2. When the diet was a commercial chow, the following data were obtained. Sulfaguanidine at a total blood level of 3-4 mgm.% (1.4-1.9 x 10^–4M) and sulfadiazine at 8 mgm.% (3.2 x 10^–4M) did not inhibit. Sulfathiazole at 6.5-8 mgm.% (2.6-3.2 x 10^–4M) inhibited the rate of growth by 45%, sulfanilamide at 17 mgm.% (1 x 10^–2M) by 37%, and sulfadiazine at 23 mgm.% (9.2 x 10^–4M) by 40%. It was proved by paired-feeding experiments that the sulfathiazole and sulfadiazine inhibitions were due to the decrease in food consumption. p-Aminobenzoic acid failed to antagonize sulfathiazole

3. When the diet was a purified ration, the source of protein being casein, all of the drugs were much more toxic. The blood levels listed above under 2 were able to bring the weekly gain in weight to less than 5 grams (compared to 25-30 grams for the controls) after about 2 weeks on the diet.

4. Sulfathiazole at 2 mgm.% (total blood level) and sulfaguanidine at 1 mgm.% were unable to maintain the inhibitions they had induced, and after a variable period these animals, which had stopped, or almost stopped growing achieved half the normal rate of growth.

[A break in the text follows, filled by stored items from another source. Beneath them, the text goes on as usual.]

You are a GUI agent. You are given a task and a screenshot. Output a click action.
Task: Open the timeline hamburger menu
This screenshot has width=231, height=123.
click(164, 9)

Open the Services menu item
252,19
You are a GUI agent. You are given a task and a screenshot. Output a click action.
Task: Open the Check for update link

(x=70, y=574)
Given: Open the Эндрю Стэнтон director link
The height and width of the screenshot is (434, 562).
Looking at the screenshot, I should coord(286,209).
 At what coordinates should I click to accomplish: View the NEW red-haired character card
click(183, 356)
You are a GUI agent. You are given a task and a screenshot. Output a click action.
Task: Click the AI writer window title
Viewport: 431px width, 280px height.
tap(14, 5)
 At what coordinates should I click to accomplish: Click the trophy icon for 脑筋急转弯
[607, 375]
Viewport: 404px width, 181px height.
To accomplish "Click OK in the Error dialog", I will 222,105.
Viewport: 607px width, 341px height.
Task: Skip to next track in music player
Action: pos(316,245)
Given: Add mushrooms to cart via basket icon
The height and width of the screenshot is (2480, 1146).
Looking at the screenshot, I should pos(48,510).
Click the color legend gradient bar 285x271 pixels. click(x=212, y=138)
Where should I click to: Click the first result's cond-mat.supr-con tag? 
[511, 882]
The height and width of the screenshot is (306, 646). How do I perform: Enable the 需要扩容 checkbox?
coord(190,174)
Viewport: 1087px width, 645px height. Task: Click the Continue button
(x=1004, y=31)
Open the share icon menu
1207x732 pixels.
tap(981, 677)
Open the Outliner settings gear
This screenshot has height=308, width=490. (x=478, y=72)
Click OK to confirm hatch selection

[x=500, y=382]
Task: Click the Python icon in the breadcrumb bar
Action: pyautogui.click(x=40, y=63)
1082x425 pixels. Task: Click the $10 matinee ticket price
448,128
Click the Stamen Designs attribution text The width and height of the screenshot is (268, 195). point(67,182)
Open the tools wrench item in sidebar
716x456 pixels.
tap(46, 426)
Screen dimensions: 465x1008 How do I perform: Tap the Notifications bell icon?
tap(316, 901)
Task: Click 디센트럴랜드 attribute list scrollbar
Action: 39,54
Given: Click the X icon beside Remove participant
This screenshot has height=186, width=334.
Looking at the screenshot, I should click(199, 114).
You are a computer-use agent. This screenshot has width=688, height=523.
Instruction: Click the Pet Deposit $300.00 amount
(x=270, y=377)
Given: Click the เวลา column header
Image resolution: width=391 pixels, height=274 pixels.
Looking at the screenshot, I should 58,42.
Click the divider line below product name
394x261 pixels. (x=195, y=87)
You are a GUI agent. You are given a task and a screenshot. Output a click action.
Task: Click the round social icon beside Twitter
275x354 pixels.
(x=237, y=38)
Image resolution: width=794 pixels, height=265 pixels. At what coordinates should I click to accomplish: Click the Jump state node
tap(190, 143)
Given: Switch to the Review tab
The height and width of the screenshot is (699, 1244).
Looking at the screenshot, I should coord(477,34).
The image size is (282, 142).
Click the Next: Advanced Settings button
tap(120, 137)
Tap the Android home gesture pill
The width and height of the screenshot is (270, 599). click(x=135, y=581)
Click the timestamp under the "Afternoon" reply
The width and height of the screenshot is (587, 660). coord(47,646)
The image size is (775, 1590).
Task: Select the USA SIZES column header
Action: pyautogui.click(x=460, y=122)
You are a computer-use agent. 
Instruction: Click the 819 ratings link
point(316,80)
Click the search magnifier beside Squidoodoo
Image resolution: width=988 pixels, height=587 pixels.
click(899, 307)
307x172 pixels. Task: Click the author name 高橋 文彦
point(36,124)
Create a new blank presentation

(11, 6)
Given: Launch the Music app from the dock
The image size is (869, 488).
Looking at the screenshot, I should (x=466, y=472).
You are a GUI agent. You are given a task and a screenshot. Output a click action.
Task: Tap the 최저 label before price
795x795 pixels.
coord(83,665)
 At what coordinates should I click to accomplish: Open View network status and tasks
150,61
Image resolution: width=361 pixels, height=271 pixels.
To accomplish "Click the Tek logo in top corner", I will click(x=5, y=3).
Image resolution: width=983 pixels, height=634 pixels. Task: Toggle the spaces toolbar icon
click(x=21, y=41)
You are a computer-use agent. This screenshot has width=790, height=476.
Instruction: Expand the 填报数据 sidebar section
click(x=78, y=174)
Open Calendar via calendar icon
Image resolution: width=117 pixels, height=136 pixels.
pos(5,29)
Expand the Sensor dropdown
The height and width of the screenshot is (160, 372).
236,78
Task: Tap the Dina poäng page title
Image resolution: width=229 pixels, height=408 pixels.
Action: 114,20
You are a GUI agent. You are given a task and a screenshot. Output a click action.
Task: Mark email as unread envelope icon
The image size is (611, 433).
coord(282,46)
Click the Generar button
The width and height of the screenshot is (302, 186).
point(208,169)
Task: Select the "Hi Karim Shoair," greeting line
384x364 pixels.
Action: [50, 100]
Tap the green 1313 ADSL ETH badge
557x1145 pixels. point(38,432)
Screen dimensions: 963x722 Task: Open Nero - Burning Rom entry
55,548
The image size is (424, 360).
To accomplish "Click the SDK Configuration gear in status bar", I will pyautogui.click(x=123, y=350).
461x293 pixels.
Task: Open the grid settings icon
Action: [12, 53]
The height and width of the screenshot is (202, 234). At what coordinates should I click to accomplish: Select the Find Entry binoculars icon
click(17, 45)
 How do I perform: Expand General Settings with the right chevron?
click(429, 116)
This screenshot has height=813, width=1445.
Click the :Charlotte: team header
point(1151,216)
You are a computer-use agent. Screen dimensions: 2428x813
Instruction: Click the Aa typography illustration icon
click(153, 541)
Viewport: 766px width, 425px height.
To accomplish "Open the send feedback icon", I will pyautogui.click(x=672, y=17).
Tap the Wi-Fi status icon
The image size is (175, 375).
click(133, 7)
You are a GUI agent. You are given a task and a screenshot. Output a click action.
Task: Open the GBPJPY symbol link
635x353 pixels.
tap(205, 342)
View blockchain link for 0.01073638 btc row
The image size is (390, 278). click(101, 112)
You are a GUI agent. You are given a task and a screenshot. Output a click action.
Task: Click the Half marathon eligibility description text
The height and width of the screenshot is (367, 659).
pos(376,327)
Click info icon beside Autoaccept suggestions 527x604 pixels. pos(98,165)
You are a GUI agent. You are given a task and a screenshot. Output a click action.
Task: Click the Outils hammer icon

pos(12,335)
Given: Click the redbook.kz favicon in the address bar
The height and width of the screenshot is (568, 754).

5. On the basis of dietary level, sulfadiazine is the most toxic, and sulfathiazole the least. On the basis of the blood level, sulfaguanidine is the most toxic. Hence the relative order of toxicity of sulfathiazole, sulfaguanidine, and sulfadiazine changes with the diet, as shown by comparing these data with those under 2.

6. The daily addition to the diet of about 200 mgm. of dry feces from drug free animals produces a striking increase in the rate of growth of animals completely inhibited by the sulfonamides. This effect is not due to a decrease in the blood level of sulfonamide.